_Description of the task_: Your answer should be each line of the entries that contains the word "Letter", copied in full.

(Dataset entries)
__________________________________________________

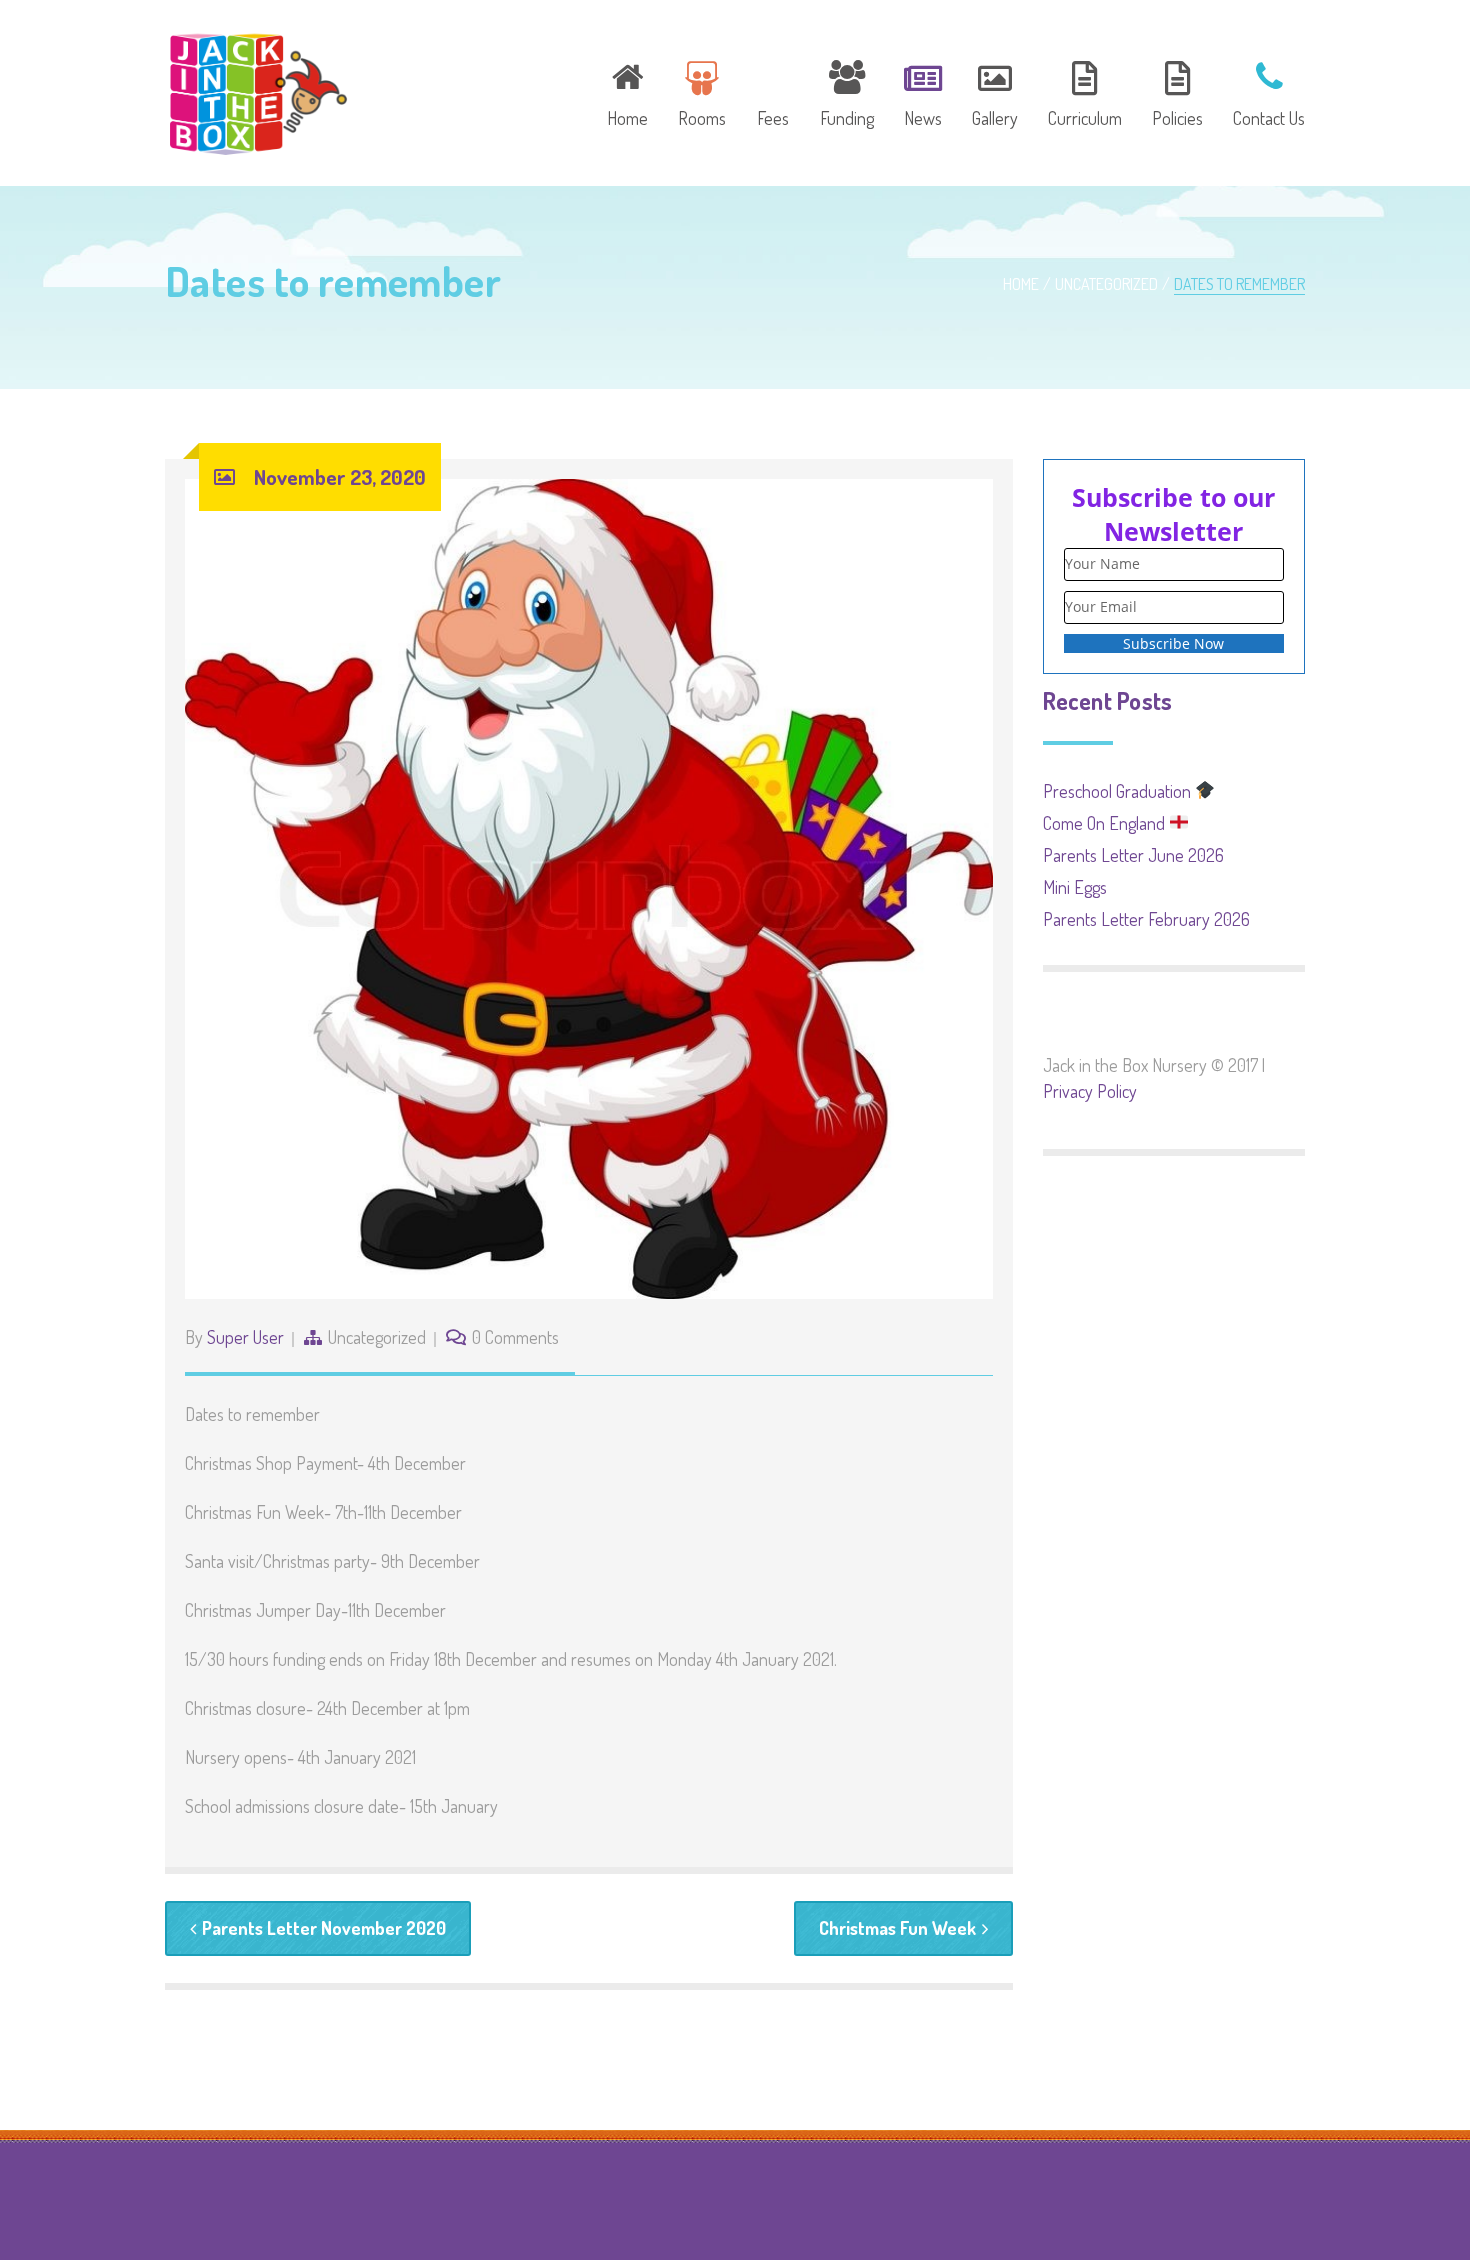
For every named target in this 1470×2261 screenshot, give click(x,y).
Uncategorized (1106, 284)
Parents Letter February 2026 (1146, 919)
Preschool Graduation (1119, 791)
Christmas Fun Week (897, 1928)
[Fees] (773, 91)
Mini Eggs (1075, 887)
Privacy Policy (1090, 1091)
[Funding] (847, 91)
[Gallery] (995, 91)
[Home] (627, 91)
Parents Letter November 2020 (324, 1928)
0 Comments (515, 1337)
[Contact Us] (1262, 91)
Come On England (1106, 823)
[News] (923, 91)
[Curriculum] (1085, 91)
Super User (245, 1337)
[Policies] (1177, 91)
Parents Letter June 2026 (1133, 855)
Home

__________________________________________________

_Reply to the exercise_:
Parents Letter February 2026 (1146, 919)
Parents Letter November 2020 (324, 1928)
Parents Letter June 2026 (1133, 855)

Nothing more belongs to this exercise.